BEYOND THE NUMBERS
Senate Finance Committee Chairman Orrin Hatch’s new tax plan would reportedly eliminate the federal deduction for state and local taxes (SALT), which lets taxpayers who itemize deductions deduct state and local property taxes and either state and local income taxes or general sales taxes, and use the revenue to pay for cutting income tax rates. As we’ve explained, that trade would be a bad deal for most Americans, especially low- and middle-income people, for two reasons — and the House approach of partially repealing the SALT deduction wouldn’t address either one.
First, while eliminating the deduction would — by itself — make the federal income tax more progressive, that ignores the actual tradeoff that the Senate plan proposes, which is to use the revenue from eliminating the SALT deduction to pay for net tax cuts that are heavily tilted to the top.
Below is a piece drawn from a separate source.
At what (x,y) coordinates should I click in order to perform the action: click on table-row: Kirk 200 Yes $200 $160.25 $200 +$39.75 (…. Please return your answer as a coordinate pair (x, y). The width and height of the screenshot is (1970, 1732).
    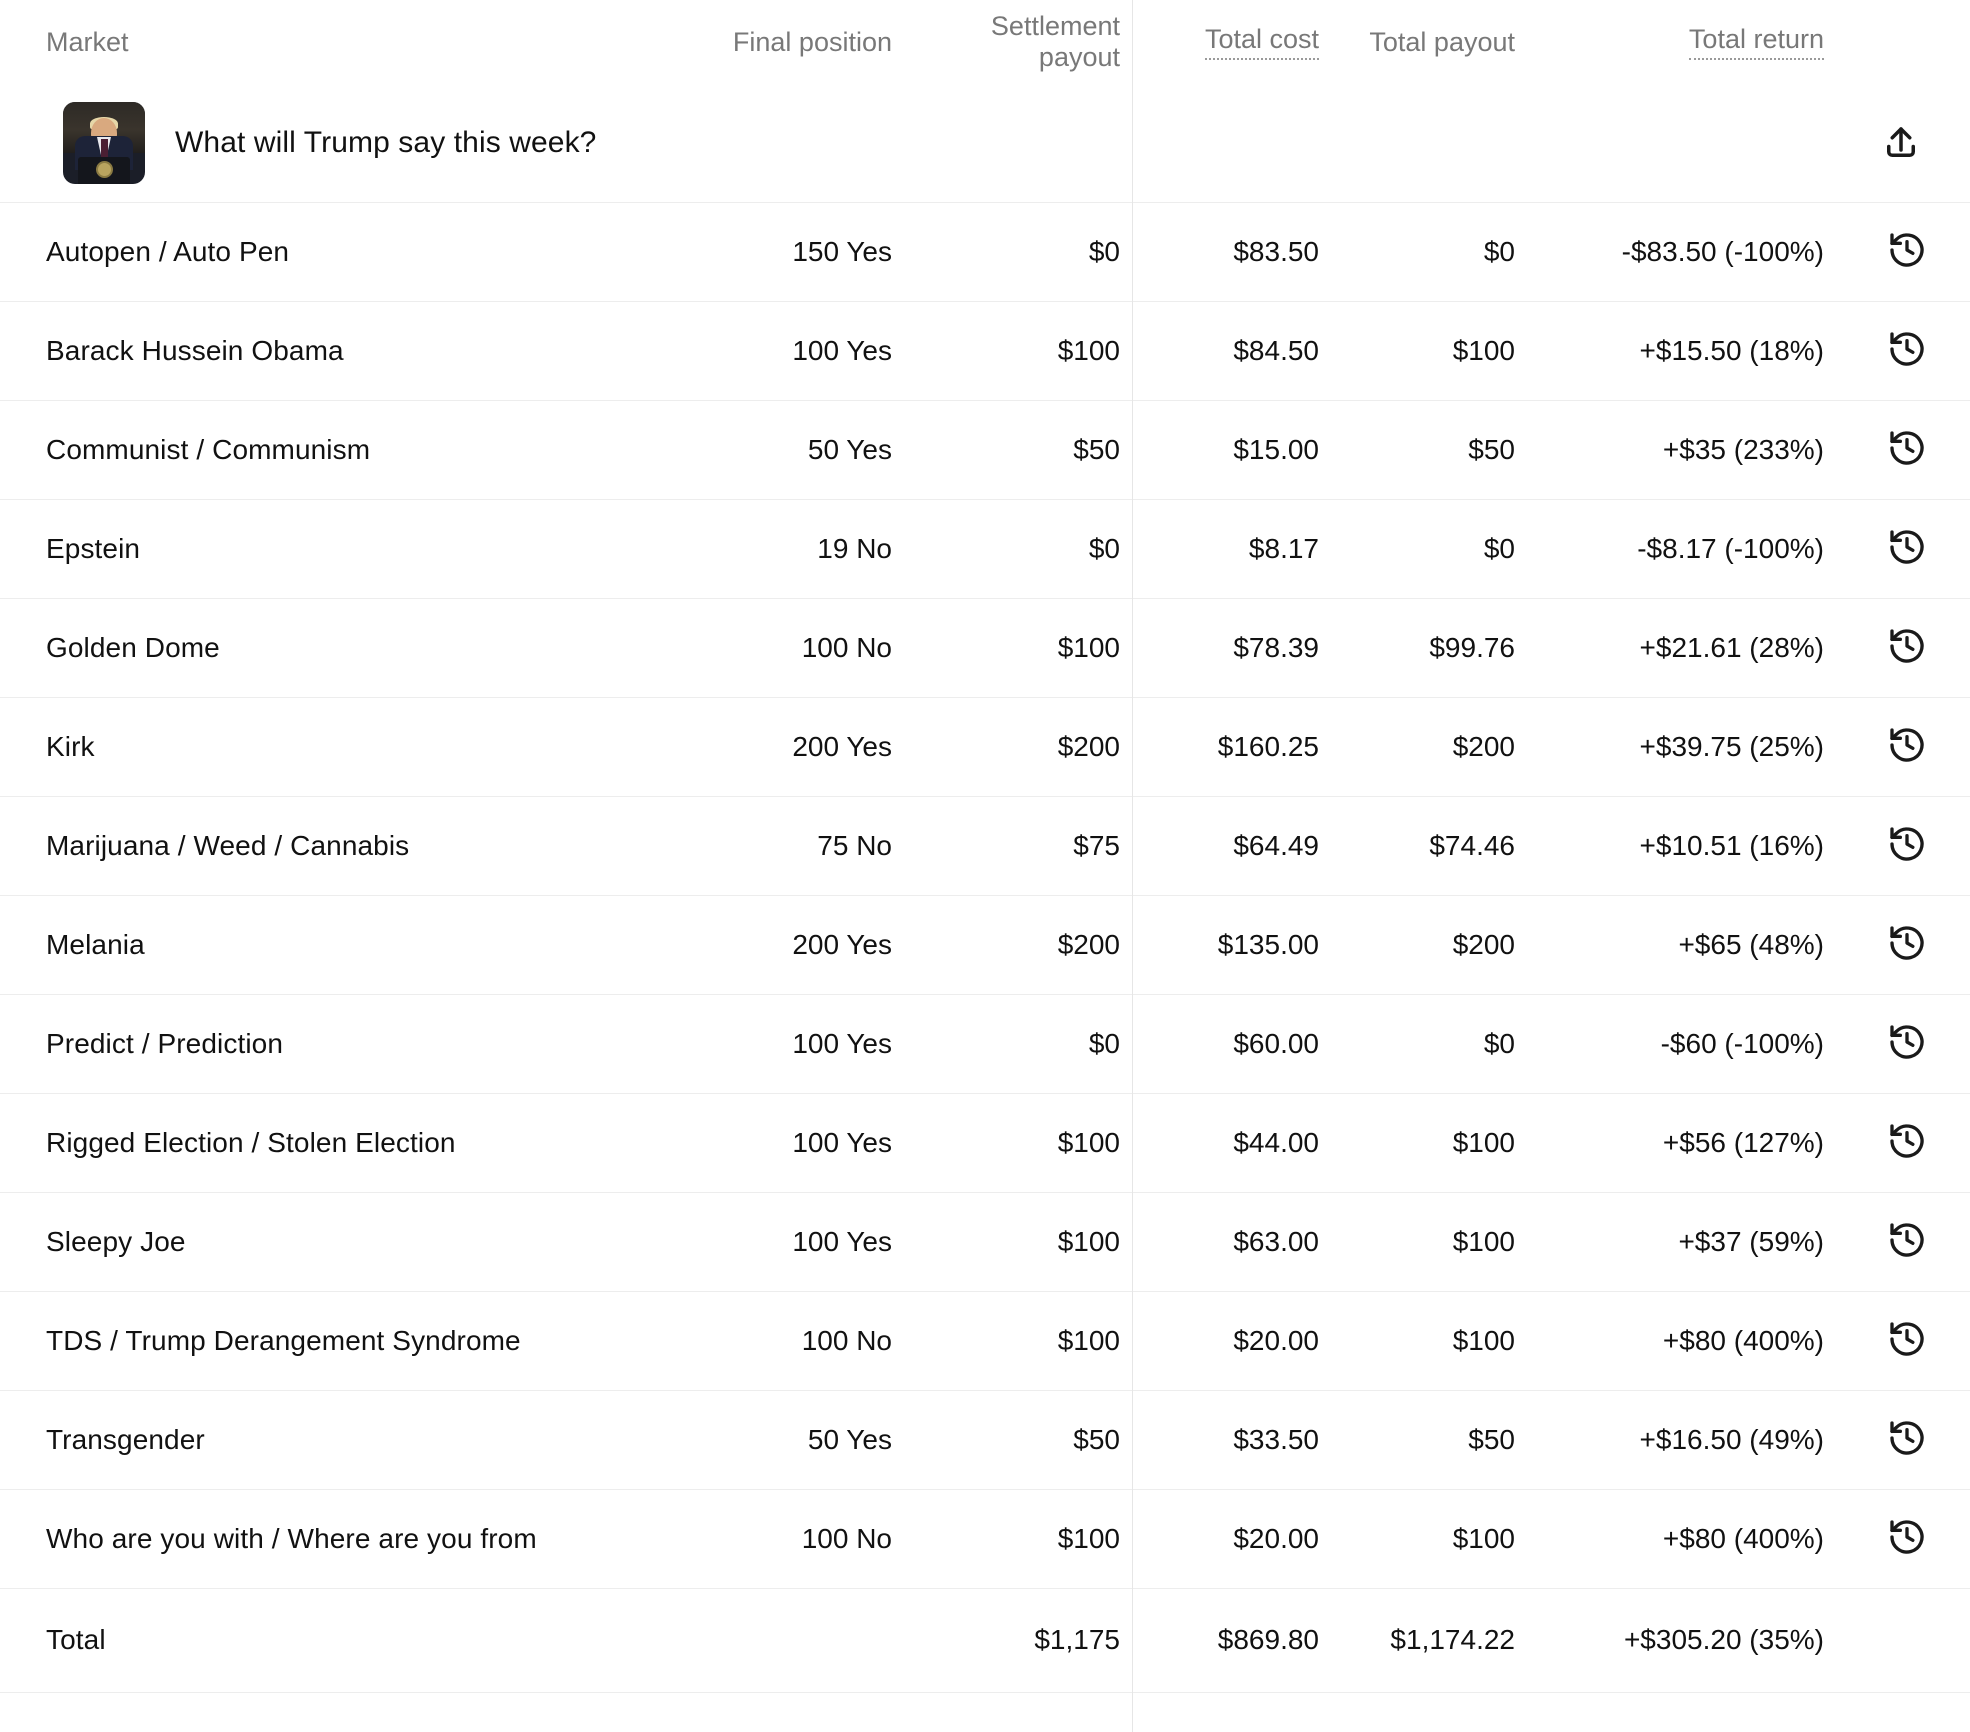
    Looking at the image, I should click on (985, 747).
Second, the SALT deduction helps state and local governments fund public services that provide widely shared benefits. Because of the deduction, higher-income filers are more willing to support state and local taxes. Repealing the deduction would almost certainly make it harder for states and localities — many of which already face serious budget strains — to raise sufficient revenues in the coming years to invest in high-quality education, infrastructure, and other priorities that are crucial to the nation’s long-term economic prospects. State borrowing costs could also rise as bond rating agencies react to states’ reduced capacity to raise adequate revenue, making needed infrastructure projects more expensive. States and localities could also respond by raising other taxes or fees, which would push more costs on to middle- and low-income people and make state and local tax systems even more regressive overall than they already are.
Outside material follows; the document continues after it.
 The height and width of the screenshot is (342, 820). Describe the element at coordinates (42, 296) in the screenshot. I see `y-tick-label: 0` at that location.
Further, the proposal to end the SALT deduction, and thereby make it harder for states and localities to fund current programs, comes as the President and congressional Republicans propose in their ten-year budget plans to shift substantial new costs to states, by sharply cutting Medicaid and other health funding and potentially cutting federal support for state and local services such as education, transportation, environmental protection, and low-income housing.
These problems also exist in the House Ways and Means Committee’s bill, which would end the deduction for state and local income and sales taxes and limit the deduction for state and local property taxes to taxes under $10,000 — again, to pay for marginal income-tax rate cuts. That approach would have similar results to a full repeal.